- Source text
- - - -
REMARKS. The intention of the Committee in appointing the writer hereof as compiler of the history of Cedar County, was for him to compile statistics gathered by one person from each precinct. In that much valuable material might have been gathered which is now over looked on account of some of those who were appointed to furnish such information having entirely neglected to do so. In justice to those who have made their reports we shall publish such as has been received in full condensing only what can be of no benefit to the public. We are under obligation to Mr. P.C. Nissen, County Clerk, for much valuable information herein contained. The following reports of the different precincts as far as has been reported to compiler:

Precinct #No. 4 by G. Ferber. School was organized in 1870 and had 22 children with Addison Cole as teacher, term of school three months. At the present time, it has 56 children attending, school term nine months, teacher Miss M. Bark. Value of school property $600. It shows but very little increase since the organization of the District. The fact is there have been some 5 or 6 precincts cut off. There is another school in precinct No. 4 but could not get any particulars from it.

Precinct #No. 6 by John Meyer. John reports from this district that he is the oldest settler who located in that precinct having arrived there on the first day of October 1869. No. of voters 21. No. of houses 28. No. of cattle 123. No. of acres under cultivation 730. No. of trees planted 17,032, besides one acre of trees planted at school house valued at $500.

Precinct #No. 7. by I.P. Abts. In the spring of 1870, Mr. Ira N. Lyman, Levy Heller, Wadon Heller, James Bush, Boyles, and I.P. Abts commenced settling this precinct. There was no land broke then but there is now about 1000 acres broke, consisting of 28 farms. There was 21 inhabitants then and 150 now. There was but three acres of forest planted which is thriving wonderfully so there are some fencing poles there now. These trees have not been planted over three years. When the precinct was organized in 1872, 17 votes were cast but the last election there were 27. There was about 17 horses of the value of $800.00 in the precinct then and about 33 head of cattle valued at $500.00. But at present there are 68 horses valued at $3155.; 128 cattle valued at $1,481.38.; sheep valued at $49.; 14 swine valued at $24.; wagon and carriages $336.; money and credit $270.; other personality $384.; with a real estate value of $55,900. When the precinct was organized there was one school house in it but now three of the value of about $1000. The term taught during the year is in two schools six and in the third nine months. Their attendance number 45 children. The East Bow Creek runs north and south through the precinct and has several streams on both sides running into which gives the Creek on the lower end of the precinct a power for mills and other manufacturing establishments. There was in 1874 a post office established which keeps up correspondence with the whole world.

Precinct #No. 8 by H.T. Ankeny. The history of this does not date back more remote than the spring of 1870. Until that time the county was but a vast undulating prairie covered with a luxurious coat of vegetation. Not a tree or shrub visible as far as the eye could reach and nothing to denote or indicate that the foot of the white man had ever pressed the soft and yielding covering of the fertile soil, except at regular intervals the mounds and pits which show that government servants had been there before to establish lines and regulations for the advance of the hardy pioneer. Occasionally the sameness of the scenery would be interrupted by the sight of an elk or deer or antelope quietly grazing but at the approach of man would bound away with the fleetness of the wind over some friendly knoll and out of sight. The wold and coyote would come around with their natural inquisitiveness for a time and would skulk away and be lost to view. But this could not always last. Such beautiful and rare formed lands, such (rich?) and fertile soil could not long be left to the wild animals, to the red man and his untrained progenitors.
- - - -
- Dataset excerpts
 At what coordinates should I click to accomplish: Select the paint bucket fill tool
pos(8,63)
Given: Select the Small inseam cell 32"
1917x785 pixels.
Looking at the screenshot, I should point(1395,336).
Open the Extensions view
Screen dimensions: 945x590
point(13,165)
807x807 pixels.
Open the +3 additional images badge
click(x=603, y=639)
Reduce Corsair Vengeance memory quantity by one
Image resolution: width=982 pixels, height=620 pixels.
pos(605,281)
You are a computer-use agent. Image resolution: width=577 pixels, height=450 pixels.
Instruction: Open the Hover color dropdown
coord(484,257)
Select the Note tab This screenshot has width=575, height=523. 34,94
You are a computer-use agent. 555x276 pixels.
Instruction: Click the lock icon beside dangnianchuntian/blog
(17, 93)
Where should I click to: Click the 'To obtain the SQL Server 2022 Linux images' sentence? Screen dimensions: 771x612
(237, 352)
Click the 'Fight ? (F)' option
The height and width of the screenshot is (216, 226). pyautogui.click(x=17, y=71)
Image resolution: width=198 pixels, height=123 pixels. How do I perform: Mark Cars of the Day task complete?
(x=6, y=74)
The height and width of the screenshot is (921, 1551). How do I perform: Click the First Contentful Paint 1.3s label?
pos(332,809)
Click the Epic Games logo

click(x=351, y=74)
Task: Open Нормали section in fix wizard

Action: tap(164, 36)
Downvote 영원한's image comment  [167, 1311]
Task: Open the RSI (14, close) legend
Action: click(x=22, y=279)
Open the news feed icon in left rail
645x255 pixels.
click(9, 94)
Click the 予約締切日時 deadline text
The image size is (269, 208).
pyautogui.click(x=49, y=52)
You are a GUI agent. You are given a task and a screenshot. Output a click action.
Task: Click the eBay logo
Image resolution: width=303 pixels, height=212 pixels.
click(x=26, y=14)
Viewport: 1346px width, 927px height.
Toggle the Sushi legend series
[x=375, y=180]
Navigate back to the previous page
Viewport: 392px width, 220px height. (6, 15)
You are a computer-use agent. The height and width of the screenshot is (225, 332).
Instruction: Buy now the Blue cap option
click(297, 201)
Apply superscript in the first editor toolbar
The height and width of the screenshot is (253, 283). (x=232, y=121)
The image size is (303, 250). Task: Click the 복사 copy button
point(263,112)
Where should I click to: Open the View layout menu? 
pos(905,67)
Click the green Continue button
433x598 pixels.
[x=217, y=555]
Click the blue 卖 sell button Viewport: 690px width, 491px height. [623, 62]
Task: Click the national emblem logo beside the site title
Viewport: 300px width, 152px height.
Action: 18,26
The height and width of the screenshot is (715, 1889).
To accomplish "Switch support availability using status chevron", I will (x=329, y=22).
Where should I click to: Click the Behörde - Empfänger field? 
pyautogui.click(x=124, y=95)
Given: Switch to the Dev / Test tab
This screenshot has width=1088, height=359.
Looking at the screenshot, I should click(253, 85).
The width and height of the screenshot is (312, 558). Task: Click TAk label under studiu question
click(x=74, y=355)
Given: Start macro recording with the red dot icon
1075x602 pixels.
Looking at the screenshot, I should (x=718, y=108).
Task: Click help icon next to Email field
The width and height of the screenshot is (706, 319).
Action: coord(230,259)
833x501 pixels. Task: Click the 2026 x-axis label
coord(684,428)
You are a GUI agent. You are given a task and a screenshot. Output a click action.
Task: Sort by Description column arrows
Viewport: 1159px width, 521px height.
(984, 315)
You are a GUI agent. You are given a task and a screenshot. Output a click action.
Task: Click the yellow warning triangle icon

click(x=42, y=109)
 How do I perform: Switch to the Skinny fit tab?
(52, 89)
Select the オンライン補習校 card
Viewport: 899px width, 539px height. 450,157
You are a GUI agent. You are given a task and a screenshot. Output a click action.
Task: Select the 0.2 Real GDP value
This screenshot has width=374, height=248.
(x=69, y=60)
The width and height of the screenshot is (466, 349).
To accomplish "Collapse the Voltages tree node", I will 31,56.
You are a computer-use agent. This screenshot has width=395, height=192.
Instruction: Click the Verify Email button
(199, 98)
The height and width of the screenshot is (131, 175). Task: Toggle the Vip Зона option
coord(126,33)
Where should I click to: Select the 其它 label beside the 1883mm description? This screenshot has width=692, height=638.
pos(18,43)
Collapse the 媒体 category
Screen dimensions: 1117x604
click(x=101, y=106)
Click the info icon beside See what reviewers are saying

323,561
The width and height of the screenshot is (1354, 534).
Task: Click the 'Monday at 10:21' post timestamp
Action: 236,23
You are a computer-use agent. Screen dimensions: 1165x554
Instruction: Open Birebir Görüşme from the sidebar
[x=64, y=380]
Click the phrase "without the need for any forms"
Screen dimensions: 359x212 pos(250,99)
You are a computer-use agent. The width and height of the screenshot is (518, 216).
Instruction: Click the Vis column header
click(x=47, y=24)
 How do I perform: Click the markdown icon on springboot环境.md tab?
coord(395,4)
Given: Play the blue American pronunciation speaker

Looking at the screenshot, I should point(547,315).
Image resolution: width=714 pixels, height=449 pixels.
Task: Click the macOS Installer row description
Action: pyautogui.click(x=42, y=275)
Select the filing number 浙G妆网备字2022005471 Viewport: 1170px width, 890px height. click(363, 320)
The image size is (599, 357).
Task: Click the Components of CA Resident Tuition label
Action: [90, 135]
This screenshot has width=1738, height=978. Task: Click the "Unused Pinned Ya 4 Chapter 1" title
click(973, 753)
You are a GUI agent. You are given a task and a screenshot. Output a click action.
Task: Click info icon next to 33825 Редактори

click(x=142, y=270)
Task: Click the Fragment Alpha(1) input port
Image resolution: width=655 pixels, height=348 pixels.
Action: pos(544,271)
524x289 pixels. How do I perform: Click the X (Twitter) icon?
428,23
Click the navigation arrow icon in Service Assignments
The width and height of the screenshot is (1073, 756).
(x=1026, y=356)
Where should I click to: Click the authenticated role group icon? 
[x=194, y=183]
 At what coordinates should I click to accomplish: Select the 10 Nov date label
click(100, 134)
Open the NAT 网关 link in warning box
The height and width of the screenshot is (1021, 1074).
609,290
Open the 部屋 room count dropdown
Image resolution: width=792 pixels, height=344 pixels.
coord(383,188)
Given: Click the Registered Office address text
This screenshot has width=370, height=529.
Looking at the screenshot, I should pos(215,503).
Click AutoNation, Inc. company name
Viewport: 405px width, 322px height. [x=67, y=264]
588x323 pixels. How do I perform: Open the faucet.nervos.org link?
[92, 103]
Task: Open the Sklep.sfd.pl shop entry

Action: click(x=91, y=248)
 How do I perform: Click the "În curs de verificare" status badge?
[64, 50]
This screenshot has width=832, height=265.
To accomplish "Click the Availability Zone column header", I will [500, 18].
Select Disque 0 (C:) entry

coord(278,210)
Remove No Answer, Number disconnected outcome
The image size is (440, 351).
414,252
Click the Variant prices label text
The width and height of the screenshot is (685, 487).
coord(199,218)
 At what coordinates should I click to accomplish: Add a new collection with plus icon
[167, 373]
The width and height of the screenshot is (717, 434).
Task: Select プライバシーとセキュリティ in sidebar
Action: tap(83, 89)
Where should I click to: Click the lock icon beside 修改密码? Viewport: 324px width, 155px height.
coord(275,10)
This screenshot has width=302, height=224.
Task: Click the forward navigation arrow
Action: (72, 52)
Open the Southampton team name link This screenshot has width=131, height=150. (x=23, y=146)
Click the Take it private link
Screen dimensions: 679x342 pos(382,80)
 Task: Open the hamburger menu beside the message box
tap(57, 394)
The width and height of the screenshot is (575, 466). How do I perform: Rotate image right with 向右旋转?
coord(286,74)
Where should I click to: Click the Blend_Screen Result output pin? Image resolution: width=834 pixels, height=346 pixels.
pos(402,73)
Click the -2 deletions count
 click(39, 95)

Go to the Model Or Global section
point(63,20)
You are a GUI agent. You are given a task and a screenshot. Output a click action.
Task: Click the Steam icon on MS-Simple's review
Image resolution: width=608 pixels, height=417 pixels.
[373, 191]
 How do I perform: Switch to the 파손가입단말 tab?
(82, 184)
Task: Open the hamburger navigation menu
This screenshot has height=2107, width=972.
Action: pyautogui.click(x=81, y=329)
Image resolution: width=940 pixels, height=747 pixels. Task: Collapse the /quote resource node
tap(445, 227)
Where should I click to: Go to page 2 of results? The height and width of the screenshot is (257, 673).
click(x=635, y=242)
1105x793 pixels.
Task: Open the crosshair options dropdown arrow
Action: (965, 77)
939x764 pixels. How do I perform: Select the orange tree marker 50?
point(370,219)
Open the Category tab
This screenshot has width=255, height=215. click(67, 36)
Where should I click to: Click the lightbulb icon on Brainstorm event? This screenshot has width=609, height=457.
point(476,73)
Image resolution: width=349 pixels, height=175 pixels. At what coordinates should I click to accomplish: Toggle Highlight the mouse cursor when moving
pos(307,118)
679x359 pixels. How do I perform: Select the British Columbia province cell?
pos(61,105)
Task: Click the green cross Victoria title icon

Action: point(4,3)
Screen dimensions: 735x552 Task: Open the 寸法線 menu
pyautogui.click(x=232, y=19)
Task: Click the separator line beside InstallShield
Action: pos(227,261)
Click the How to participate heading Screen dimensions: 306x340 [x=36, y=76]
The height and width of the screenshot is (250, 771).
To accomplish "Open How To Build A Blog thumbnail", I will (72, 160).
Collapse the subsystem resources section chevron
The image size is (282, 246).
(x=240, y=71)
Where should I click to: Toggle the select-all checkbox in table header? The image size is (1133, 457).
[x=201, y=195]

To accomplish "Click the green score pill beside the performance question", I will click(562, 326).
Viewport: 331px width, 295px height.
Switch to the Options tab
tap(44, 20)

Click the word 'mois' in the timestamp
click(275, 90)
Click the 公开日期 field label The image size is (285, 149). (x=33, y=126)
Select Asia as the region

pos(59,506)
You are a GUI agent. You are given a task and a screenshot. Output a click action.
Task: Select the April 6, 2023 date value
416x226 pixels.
- - - -
- Exercise A
Quote the passage of the Cedar County history starting with "Precinct #No. 4" and going on through "house valued at $500.".
- Exercise B
According to the Cedar County history, on what day did John Meyer arrive in Precinct No. 6?

- Task answer A
Precinct #No. 4 by G. Ferber. School was organized in 1870 and had 22 children with Addison Cole as teacher, term of school three months. At the present time, it has 56 children attending, school term nine months, teacher Miss M. Bark. Value of school property $600. It shows but very little increase since the organization of the District. The fact is there have been some 5 or 6 precincts cut off. There is another school in precinct No. 4 but could not get any particulars from it.

Precinct #No. 6 by John Meyer. John reports from this district that he is the oldest settler who located in that precinct having arrived there on the first day of October 1869. No. of voters 21. No. of houses 28. No. of cattle 123. No. of acres under cultivation 730. No. of trees planted 17,032, besides one acre of trees planted at school house valued at $500.

- Task answer B
He arrived on the first day of October 1869.